• _Objective A_:
Retype the rows below starting at the line that contains "Task: Click the caption text 10.01.2022 кz" and ending at the line that contains "Action: click(x=664, y=101)", with both of those lines included. Leave the pictures out of your answer.

# Engraving/finishing question



## Chung (Jul 5, 2017)

Hi,

I have to get a few pens engraved. I plan to finish thme with CA. 

I have never had this done before.

Do i engraved after or before finishing?

I was wondering if the laser would ruin the finish.

Thanks for your help.


----------



## Robert Taylor (Jul 5, 2017)

I do a CA finish first, then have it engraved. The laser does not harm the finish.


----------



## Chung (Jul 5, 2017)

Thanks Bob


----------



## Woodchipper (Jul 5, 2017)

Bob, do you put another coat of CA on top of the engraving?


----------



## Robert Taylor (Jul 5, 2017)

I do not apply anything after the engraving is done.


----------



## KB8JXO (Jul 9, 2017)

*Engrave first?*

I was thinking about this and wondered if the gloss from CA would reflect some of the light causing a lighter engraved image. 

I will sand down and engrave before applying the finish. I figured the ca would fill in the engraving marking for a smoother finish. 

Looking for other thoughts on this.


----------



## stuckinohio (Jul 9, 2017)

Personally I always CA finish after engraving and color fill is done. This way the color wont chip out or get dirty. The CA finish seals it all and will be perfectly smooth which makes for a nice feel.

I turn the body slightly smaller than the required size before it goes to engraver, then build up above bushing size slightly with CA. Then sand and polish to required diameter.


----------



## keithbyrd (Jul 10, 2017)

On wood I usually finish before engraving.  I find that the laser will engrave too hot, too deep etc - especially on softer woods, spalted, burls - but with the CA soaked in and finished the wood becomes more consistent and I get a more consistent engraving.  I sometimes add CA after engraving to protect filler paint if used but on wood I find it doesn't usually need it.


----------



## Makereality (Jul 18, 2017)

I finish with shellac or other friction polish first, which I suspect would distort the light ashy lettering if burned with the low end lasers like the 1500mw Neje style laser I use.  The 40 and greater watt lasers can produce deeper carving rather then just top burning, so likely not an issue if the laser burns lower than the level of the turned wood.  If by repeat engraving with low end laser the name is lower than the surrounding wood, that would be a great balance, but then the friction polish would accumulate in the depression of the name...I'll experiment if no one already knows...


Sent from my iPad using Penturners.org mobile app


----------



## Rick_G (Jul 18, 2017)

I have the 1W Neje and always finish with CA before engraving.  I tried it with and without finishing and found I get a cleaner more precise burn with the finish on.  With the higher power settings I get a deep enough burn I can color fill if I want.


----------

• _Entries supplied_:
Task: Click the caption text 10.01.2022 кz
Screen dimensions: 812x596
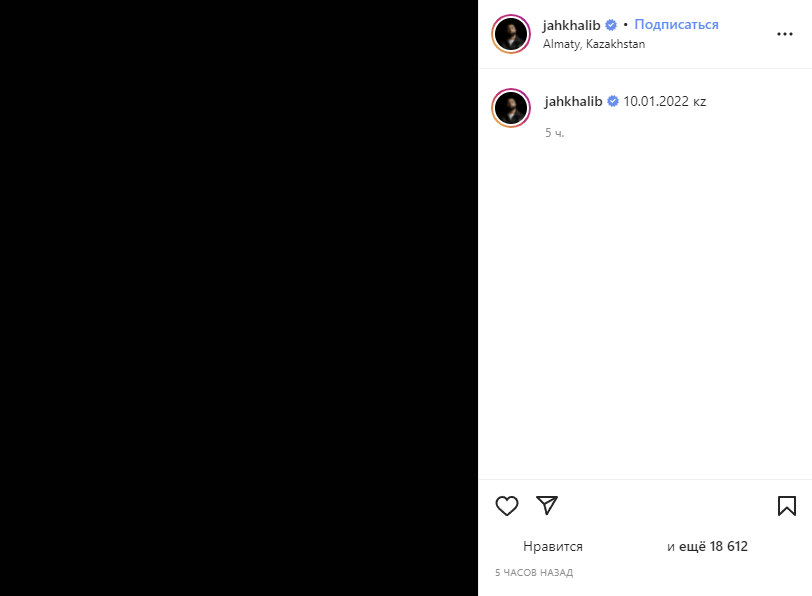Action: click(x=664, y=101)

==

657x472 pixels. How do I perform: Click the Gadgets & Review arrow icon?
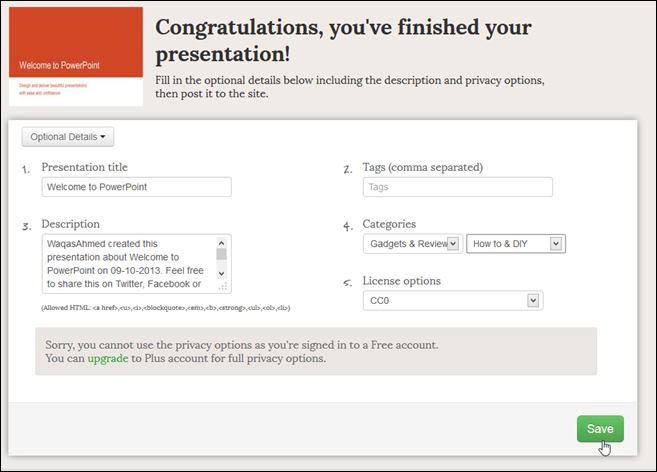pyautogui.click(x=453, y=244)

• _Objective B_:
Echo the forum thread on engraving and finishing pens word for word, starting at "## KB8JXO (Jul" and ending at "thoughts on this.".

• _Written solution A_:
Task: Click the caption text 10.01.2022 кz
Screen dimensions: 812x596
Action: click(x=664, y=101)

• _Written solution B_:
## KB8JXO (Jul 9, 2017)

*Engrave first?*

I was thinking about this and wondered if the gloss from CA would reflect some of the light causing a lighter engraved image. 

I will sand down and engrave before applying the finish. I figured the ca would fill in the engraving marking for a smoother finish. 

Looking for other thoughts on this.